Fig. S1 shows the flagellar length and ultrastructure of axonemes of WT and pf mutants. Fig. S2 shows the Venn diagram of known and candidate CA proteins in replicates 1 and 2. Fig. S3 shows that NAP is present in WT axonemes and absent from pf18 axonemes, and that HA-tagged proteins are expressed in the axonemes of the rescued strains as confirmed by Western blots. Fig. S4 shows confirmation of mutant insertion sites by PCR. Table S1 lists all the proteins quantified in two independent biological replicates comparing WT and pf18 axonemes. Table S2 contains the MS data for the proteins in Fig. 2. Table S3 contains the MS data for the candidate CA proteins. Table S4 contains the MS data for Fig. 3. Table S5 contains the MS data for the immunoprecipitation experiments of Table 3. Table S6 contains the MS data for the comparative proteomics experiments of Table 4. Tables S7 and S8 list the strains and primers used in this study, respectively.

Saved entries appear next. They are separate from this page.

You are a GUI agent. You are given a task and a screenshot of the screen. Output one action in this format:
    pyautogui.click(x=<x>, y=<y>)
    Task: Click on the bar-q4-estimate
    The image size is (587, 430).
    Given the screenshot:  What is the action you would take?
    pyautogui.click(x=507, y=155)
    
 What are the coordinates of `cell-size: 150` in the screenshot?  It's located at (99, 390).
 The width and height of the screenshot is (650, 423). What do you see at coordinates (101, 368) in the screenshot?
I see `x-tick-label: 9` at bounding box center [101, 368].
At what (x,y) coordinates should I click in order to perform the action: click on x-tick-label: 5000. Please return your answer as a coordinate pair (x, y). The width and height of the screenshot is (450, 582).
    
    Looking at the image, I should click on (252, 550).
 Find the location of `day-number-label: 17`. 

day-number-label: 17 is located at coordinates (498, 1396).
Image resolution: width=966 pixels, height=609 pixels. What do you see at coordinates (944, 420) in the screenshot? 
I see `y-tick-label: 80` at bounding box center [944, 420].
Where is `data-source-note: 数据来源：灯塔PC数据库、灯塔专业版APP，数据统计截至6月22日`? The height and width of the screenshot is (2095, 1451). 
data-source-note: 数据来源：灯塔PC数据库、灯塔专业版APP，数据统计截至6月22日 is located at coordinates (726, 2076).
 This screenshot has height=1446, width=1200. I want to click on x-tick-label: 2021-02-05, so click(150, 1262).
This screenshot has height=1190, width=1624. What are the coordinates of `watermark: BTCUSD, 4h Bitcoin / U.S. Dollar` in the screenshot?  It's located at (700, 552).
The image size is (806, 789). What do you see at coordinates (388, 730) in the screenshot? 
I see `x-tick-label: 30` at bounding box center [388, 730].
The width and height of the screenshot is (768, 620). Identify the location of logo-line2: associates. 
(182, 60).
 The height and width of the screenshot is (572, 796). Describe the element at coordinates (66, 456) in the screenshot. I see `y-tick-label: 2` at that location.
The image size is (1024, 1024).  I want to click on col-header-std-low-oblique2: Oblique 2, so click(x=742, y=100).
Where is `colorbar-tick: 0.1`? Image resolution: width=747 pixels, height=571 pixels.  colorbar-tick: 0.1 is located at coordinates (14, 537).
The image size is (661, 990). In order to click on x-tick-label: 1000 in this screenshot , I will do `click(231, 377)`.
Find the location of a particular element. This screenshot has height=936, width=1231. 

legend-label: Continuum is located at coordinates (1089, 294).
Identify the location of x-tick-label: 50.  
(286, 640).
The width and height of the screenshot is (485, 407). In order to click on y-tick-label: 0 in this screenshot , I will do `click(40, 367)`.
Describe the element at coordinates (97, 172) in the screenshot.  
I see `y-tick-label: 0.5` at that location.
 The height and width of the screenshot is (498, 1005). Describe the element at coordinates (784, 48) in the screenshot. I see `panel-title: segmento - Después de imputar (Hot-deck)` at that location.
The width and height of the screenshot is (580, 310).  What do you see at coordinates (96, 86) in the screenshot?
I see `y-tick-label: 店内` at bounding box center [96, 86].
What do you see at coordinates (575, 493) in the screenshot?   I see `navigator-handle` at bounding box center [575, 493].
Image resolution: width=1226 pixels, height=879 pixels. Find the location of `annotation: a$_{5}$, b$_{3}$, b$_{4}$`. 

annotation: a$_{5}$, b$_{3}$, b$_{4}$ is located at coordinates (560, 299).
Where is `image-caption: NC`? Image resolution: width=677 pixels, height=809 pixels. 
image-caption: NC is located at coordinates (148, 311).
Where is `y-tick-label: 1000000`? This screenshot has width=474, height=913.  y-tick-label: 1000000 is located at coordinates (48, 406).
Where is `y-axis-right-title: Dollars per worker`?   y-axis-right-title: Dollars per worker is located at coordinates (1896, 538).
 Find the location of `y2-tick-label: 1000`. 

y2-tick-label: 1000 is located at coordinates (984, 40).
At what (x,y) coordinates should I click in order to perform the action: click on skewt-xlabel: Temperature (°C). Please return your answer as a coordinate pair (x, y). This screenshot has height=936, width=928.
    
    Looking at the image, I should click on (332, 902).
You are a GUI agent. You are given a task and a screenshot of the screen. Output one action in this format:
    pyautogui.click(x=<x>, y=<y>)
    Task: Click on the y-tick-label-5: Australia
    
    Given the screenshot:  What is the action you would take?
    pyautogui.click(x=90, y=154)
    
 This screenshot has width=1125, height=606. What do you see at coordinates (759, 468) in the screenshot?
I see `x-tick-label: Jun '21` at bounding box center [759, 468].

We are grateful to Dr. S. King for his generous gift of anti-NAP antibody. From the University of Massachusetts Medical School, we thank Dr. G. Pazour and Mr. N. McNeill for help with protein analysis; Ms. D. Cochran for technical assistance; Drs. G. Hendricks and L. Strittmatter and Mr. K. Reddig of the Electron Microscopy Facility for expert assistance with EM; Drs. J. Leszyk and M. Dubuke at the Mass Spectrometry Facility for expert assistance with MS; and Dr. C. Baer of the Sanderson Center for Optical Experimentation (SCOPE) Imaging Facility for expert assistance with SIM.

This work was supported by National Institutes of Health grants R37 GM030626 and R35 GM122574 to G.B. Witman and by the Robert W. Booth Endowment at the University of Massachusetts Medical School to G.B. Witman.

The authors declare no competing financial interests.

Author contributions: L. Zhao, Y. Hou, and G.B. Witman conceived the project and designed the experiments. L. Zhao performed most of the experiments and data analysis. Y. Hou performed the MS analysis of insertional mutants. T. Picariello and B. Craige contributed advice and reagents for the genetic crossing, vector construction, and immunofluorescence microscopy. L. Zhao, Y. Hou, and G.B. Witman wrote the manuscript.